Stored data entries
▼
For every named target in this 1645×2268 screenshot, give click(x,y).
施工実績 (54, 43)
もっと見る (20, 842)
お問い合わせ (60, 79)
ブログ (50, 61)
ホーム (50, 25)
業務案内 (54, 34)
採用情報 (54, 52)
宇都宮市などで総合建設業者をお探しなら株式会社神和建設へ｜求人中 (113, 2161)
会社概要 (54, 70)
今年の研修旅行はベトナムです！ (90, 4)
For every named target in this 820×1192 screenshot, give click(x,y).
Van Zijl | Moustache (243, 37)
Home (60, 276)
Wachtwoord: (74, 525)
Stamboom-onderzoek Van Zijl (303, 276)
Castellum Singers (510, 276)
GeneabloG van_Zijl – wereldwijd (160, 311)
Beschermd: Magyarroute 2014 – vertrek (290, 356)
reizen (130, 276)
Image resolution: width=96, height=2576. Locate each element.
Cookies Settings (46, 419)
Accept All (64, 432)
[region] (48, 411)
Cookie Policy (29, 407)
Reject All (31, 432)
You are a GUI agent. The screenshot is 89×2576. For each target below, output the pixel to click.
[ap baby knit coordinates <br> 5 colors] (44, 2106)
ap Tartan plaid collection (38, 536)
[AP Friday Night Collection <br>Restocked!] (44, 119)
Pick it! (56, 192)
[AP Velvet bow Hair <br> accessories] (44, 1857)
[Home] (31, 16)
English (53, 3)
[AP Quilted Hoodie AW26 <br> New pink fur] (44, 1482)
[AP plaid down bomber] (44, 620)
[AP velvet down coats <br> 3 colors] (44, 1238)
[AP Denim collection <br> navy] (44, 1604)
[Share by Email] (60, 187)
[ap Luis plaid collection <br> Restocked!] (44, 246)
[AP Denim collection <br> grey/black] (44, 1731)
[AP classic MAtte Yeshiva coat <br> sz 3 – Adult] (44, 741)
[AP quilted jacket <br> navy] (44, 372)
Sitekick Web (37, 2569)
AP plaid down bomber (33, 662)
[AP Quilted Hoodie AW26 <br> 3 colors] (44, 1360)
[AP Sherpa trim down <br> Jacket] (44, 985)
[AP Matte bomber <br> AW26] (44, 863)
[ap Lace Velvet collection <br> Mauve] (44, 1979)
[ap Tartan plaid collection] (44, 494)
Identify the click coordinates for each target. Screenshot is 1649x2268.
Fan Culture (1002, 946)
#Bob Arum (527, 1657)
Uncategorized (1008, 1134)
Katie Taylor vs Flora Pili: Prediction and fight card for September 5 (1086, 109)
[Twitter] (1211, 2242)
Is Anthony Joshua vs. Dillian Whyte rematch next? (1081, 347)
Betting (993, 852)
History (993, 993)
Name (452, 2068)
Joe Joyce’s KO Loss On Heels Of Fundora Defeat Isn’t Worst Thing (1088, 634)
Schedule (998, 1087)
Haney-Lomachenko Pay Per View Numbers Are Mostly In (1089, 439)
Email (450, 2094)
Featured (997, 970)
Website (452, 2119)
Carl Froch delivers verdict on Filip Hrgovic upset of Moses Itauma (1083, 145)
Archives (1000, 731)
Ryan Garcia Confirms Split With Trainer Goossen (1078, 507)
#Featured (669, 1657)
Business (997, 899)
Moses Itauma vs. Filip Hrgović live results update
▲
Check each line of the data above for the word "bomber" and say how many lines have it. Give the number alone.

3